• [Short problem] Rewrite everything from the row containing "Plumbstop (26, 935)" down to the last row, changing "Community" to "Forum" and leaving everything else as it is.

• [Data listing]
******
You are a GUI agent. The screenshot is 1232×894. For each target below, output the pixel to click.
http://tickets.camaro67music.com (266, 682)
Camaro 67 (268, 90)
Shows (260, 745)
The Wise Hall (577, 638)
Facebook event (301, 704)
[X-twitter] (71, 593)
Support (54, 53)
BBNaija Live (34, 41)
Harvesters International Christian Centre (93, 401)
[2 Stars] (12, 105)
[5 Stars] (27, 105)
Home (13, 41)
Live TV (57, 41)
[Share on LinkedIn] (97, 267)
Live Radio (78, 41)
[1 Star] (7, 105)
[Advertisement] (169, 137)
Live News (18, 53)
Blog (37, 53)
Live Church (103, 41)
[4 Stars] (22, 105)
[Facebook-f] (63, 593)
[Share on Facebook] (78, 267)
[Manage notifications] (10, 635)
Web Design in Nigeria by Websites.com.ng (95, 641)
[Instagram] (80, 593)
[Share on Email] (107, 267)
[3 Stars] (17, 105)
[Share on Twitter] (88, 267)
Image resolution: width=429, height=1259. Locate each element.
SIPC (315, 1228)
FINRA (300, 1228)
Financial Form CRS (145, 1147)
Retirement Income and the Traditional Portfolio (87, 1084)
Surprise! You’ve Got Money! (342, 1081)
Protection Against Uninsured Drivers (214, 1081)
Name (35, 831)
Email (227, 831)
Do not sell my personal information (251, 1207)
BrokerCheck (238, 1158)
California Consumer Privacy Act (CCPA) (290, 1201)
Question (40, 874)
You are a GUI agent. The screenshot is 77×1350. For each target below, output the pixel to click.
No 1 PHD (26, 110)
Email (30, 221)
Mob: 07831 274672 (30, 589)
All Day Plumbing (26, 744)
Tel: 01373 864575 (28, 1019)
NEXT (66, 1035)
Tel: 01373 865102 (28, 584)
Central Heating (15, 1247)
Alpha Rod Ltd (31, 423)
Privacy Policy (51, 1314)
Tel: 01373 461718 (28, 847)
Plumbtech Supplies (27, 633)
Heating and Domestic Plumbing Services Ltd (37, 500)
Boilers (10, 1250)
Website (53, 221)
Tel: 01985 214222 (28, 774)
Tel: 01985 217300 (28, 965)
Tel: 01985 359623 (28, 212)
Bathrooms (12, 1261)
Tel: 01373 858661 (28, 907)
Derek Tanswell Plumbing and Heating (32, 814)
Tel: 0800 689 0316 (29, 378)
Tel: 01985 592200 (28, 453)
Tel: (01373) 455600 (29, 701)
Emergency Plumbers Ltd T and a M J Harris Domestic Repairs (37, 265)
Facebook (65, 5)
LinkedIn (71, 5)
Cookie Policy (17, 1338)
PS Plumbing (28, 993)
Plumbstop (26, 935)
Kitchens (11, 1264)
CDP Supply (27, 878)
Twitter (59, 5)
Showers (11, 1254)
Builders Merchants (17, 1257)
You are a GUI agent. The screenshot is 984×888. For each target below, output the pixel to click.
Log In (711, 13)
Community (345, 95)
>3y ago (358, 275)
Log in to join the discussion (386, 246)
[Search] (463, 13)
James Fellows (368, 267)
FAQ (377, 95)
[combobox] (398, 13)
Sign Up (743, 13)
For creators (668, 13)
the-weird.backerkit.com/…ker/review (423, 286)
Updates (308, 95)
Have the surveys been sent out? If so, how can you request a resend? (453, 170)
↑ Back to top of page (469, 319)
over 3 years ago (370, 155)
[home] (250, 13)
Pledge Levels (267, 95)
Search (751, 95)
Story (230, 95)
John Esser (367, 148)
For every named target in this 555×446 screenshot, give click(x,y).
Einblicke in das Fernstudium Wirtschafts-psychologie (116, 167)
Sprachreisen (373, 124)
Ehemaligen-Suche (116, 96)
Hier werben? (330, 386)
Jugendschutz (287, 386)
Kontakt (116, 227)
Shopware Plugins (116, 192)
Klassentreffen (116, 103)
******
• [Exercise solution]
Plumbstop (26, 935)
Kitchens (11, 1264)
CDP Supply (27, 878)
Twitter (59, 5)
Showers (11, 1254)
Builders Merchants (17, 1257)
You are a GUI agent. The screenshot is 984×888. For each target below, output the pixel to click.
Log In (711, 13)
Forum (345, 95)
>3y ago (358, 275)
Log in to join the discussion (386, 246)
[Search] (463, 13)
James Fellows (368, 267)
FAQ (377, 95)
[combobox] (398, 13)
Sign Up (743, 13)
For creators (668, 13)
the-weird.backerkit.com/…ker/review (423, 286)
Updates (308, 95)
Have the surveys been sent out? If so, how can you request a resend? (453, 170)
↑ Back to top of page (469, 319)
over 3 years ago (370, 155)
[home] (250, 13)
Pledge Levels (267, 95)
Search (751, 95)
Story (230, 95)
John Esser (367, 148)
For every named target in this 555×446 screenshot, give click(x,y).
Einblicke in das Fernstudium Wirtschafts-psychologie (116, 167)
Sprachreisen (373, 124)
Ehemaligen-Suche (116, 96)
Hier werben? (330, 386)
Jugendschutz (287, 386)
Kontakt (116, 227)
Shopware Plugins (116, 192)
Klassentreffen (116, 103)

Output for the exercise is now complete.